Saturday, May 24, 2014

Revising in the Merry Month of May . . .

A trip from the west coast to the east coast of two weeks is sure to shake up the old writing schedule. But that's a simple matter of packing and unpacking, creating a writing space out of a corner, and rising early (despite the time change) to work when everyone else sleeps.

Add the intensity of a family reunion and a wedding, where hugs and tears were exchanged all around, the sunniest of days, the most prodigious amount of food, and then the wrench of saying goodbye.

I can report that the next round of edits is now complete on Years of Stone, bringing me closer to my goal of publishing this summer. Hooray!
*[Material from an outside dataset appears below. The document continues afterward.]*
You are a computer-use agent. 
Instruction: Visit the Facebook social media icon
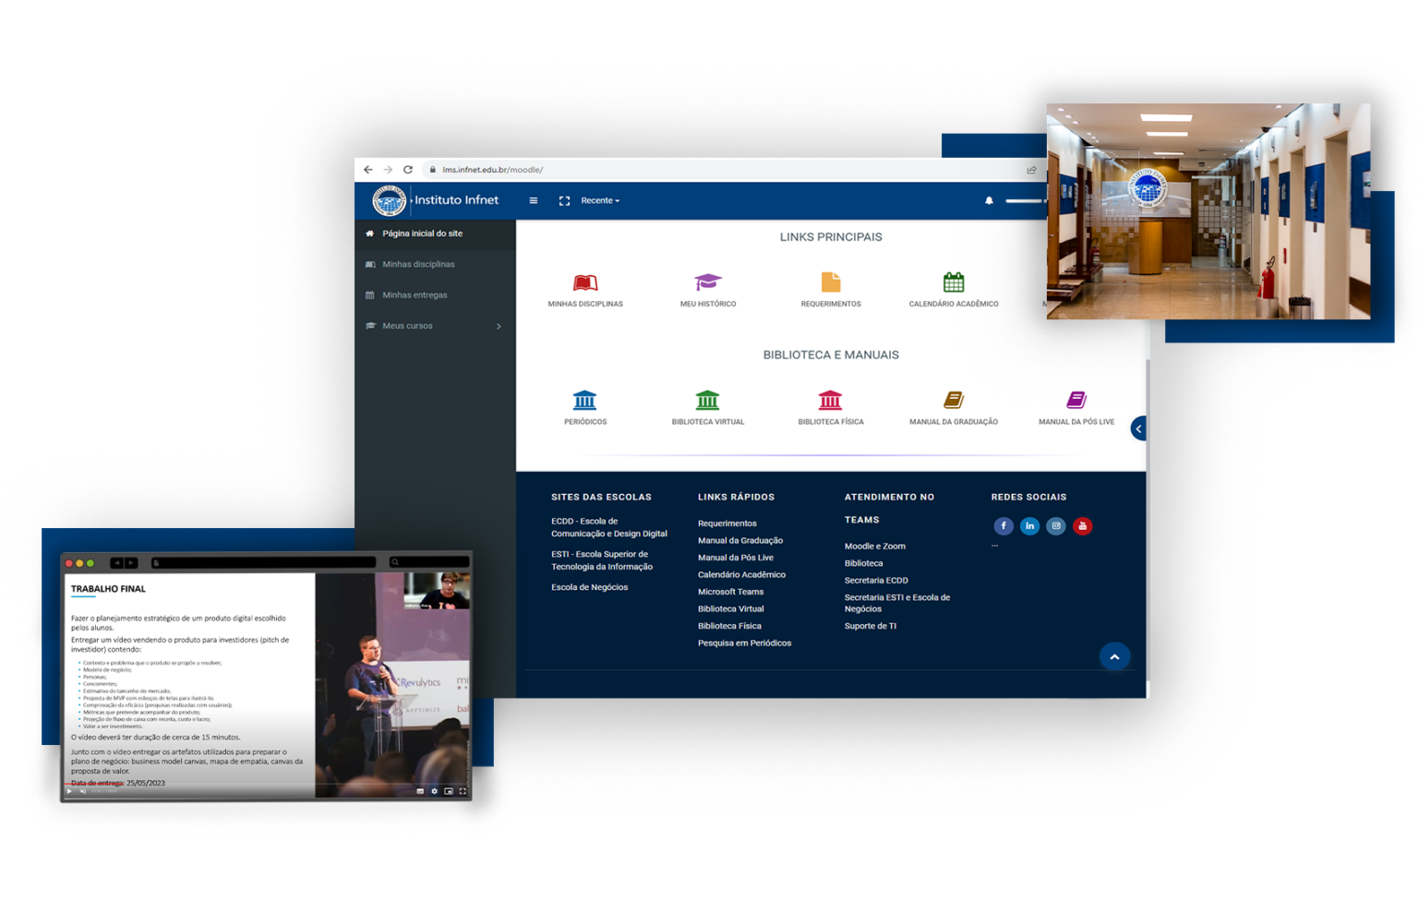click(1003, 526)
And then came the most blistering review of Years of Stone. This rearranges how I'm thinking about where I am. For the review comes from an established, respected publication in response to the full mss. After a summary, here is that last paragraph:

Deidre's is a unique journey and her story's setting a fascinating one, but this novel gets ahead of itself from the start, robbing subsequent developments of importance. There are the beginnings of interesting characters, but they fail to flourish as the book skids from one plot line to the next. Static despite abrupt plot developments and emotional shifts and lacking the heart that its opaque central couple is meant to provide, this book flounders, leaving a flotsam of interesting factual tidbits and only feints at engaging characterizations in its wake.
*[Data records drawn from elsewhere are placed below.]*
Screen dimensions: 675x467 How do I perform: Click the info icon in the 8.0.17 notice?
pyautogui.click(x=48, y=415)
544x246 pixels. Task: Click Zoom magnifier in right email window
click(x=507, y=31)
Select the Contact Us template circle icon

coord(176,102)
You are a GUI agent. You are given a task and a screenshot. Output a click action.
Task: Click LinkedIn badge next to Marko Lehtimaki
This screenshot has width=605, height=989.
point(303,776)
First, the review is about the writing, not the writer. That's important. And, I have received that rare gift, a look at the structure of my story from another viewpoint, that of a seasoned reviewer.
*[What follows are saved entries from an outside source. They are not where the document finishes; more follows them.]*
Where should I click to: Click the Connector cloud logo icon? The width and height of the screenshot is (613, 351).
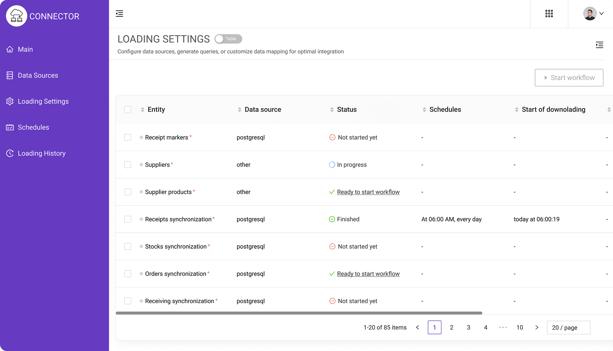16,16
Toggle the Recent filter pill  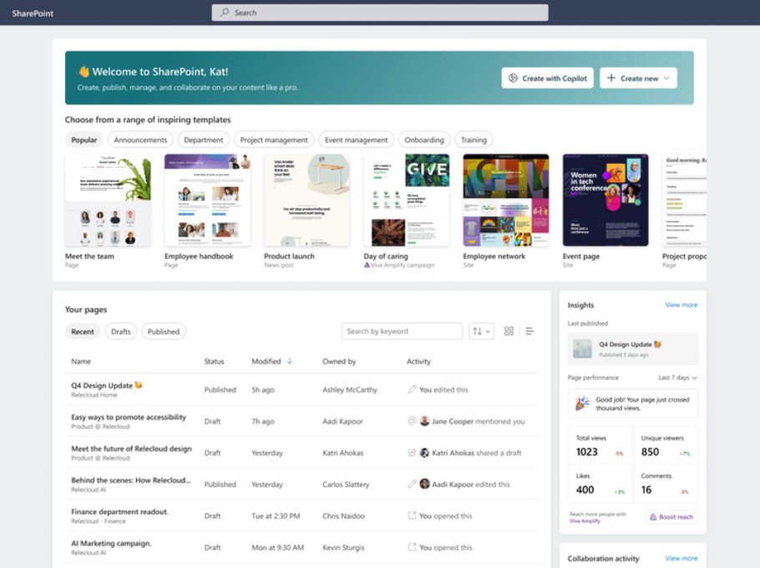tap(83, 332)
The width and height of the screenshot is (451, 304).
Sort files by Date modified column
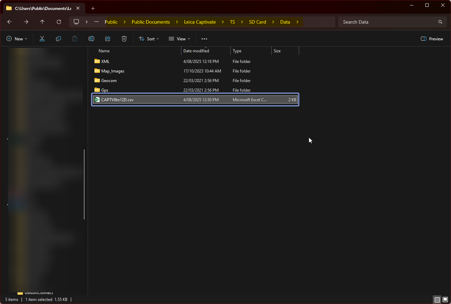coord(196,51)
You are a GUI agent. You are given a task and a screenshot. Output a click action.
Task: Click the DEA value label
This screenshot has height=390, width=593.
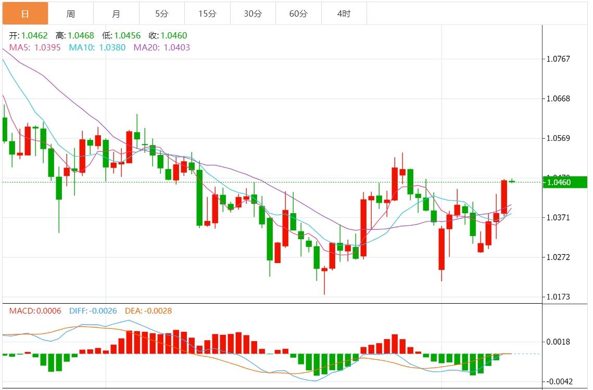[x=148, y=311]
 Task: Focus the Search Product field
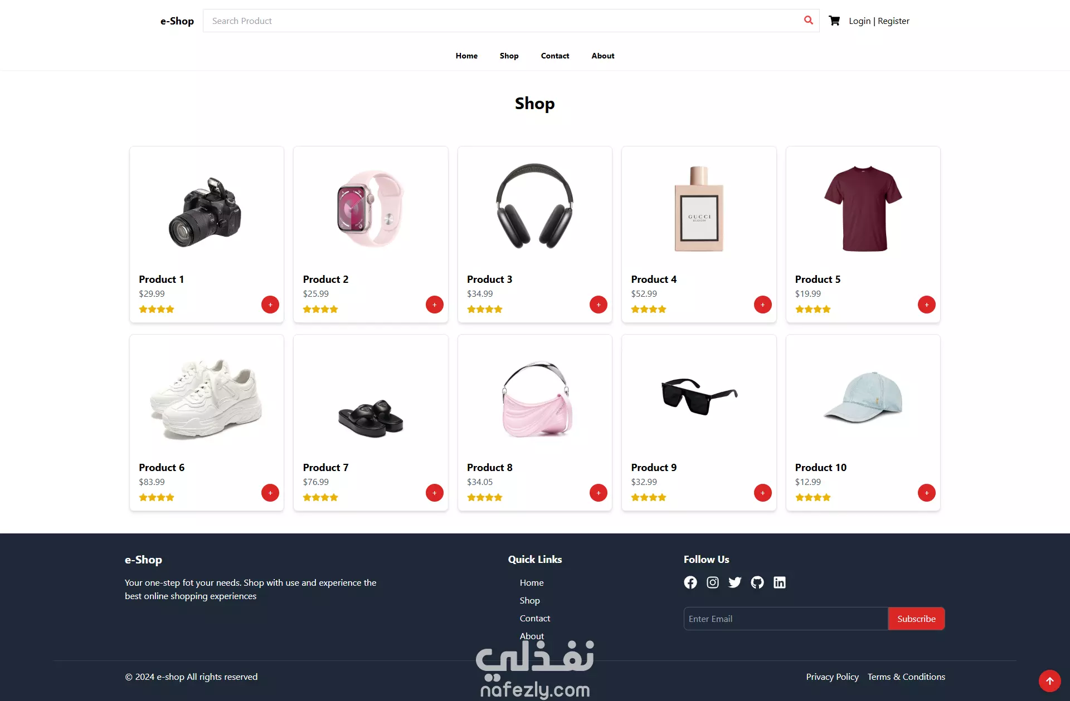[x=502, y=21]
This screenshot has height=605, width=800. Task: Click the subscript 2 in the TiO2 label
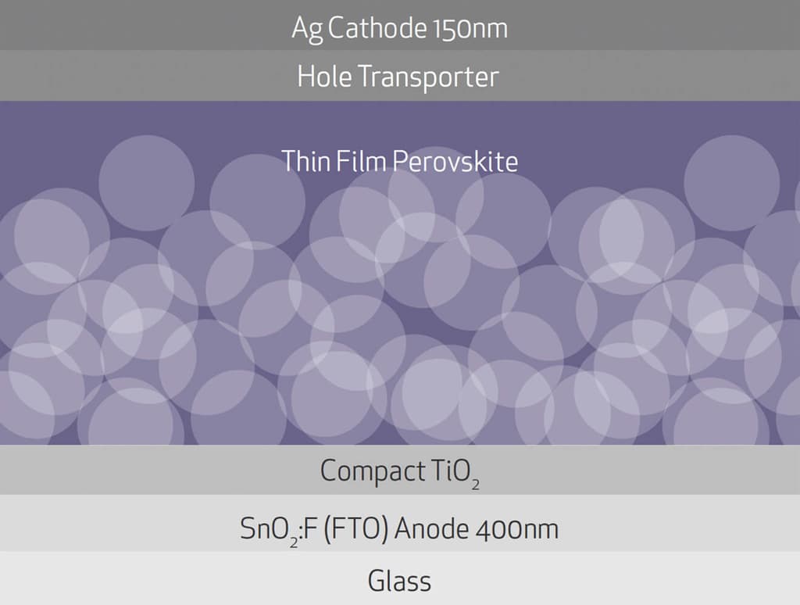475,485
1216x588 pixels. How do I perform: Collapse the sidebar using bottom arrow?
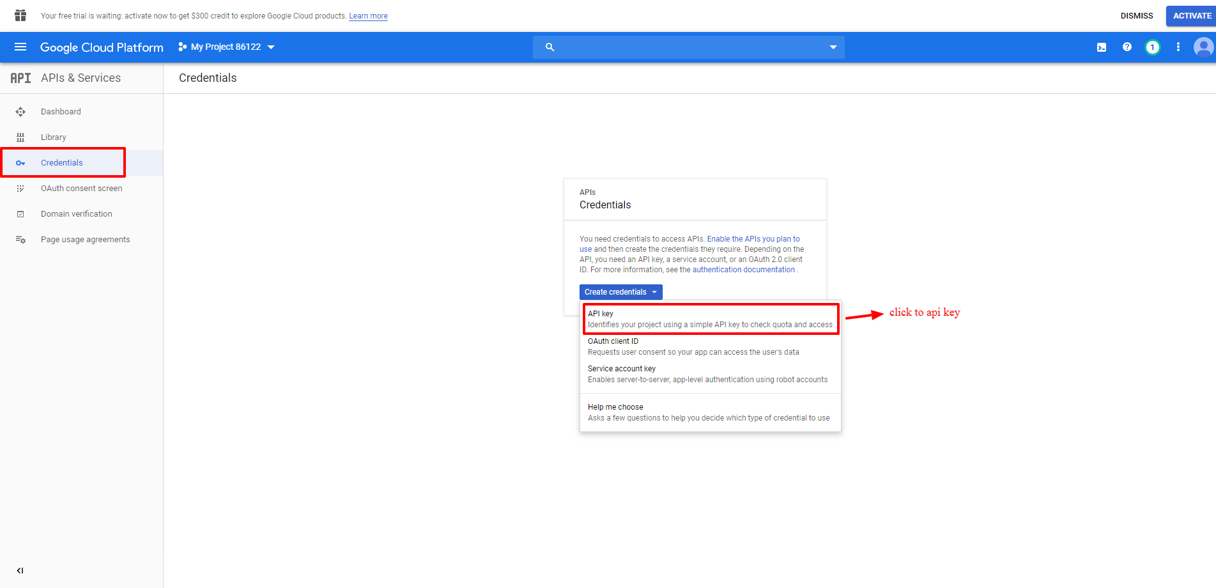[x=20, y=571]
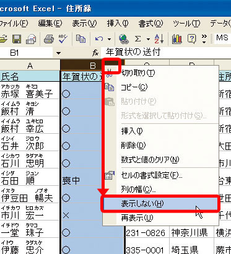
Task: Show more toolbar buttons with the chevron
Action: click(x=204, y=38)
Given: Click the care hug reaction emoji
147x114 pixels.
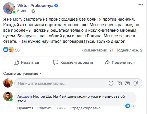Looking at the screenshot, I should click(x=11, y=49).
So, folks, it sure looks like another round of edits is needed to analyze pacing, consistent character development, abrupt plot shifts, and, perhaps most important, the inner life of my main characters. 

This level of editing may take the rest of the summer and will require looking at those bedrock issues I confront through my writing -- the fear of abandonment and survival against seemingly impossible odds. But I will persevere!

Wisteria at Longwood Gardens, PA (Camp 2014)

Monday, May 05, 2014

Z is for Zydeco . . .

End the month
with dancing,
I’m thinkin’
banjo, washboard, fiddle,
an’ the lilt of Creole talkin’
dark eyes flashin’
an’ we drinkin’ home-made,
sitting on that rickety wooden 
slat back porch
built out over the bayou,
danglin’ yer feet o’er the side,
crawdads ticklin’ yer toes,
and waitin’ for them
dugout canoes to come on in,
tie up below, especially Jake,
carryin' his hand-held squash box,
Granny Broussard 
two babes slung on her side,
an it’s a Saturday night.

Wish I were a Creole with a history of making music like this that lilts through each day, stitching years of bayou history and culture together, family times good and bad.

This clip of Jeffery Broussard and the Creole Cowboys (about 4 minutes) just might brighten your day.

Y is for Yakety Yak . . .

My feet want to dance 
right out the door; 
the words I held back, 
I don’t hold back no more: 
Ha! yakkety yak! 
That saxophone blared 
a brand new what if and 
thank God, what’s next
in my head and in my heart. 
Yakety, yak! 
And I don’t look back. 

What a time it was. Back in Seattle in the 1960s on Saturday nights, we teens thronged together in dance clubs. Those amazing musicians pounded out the beat, the saxophone player were gods, and we didn’t think about anything but the music.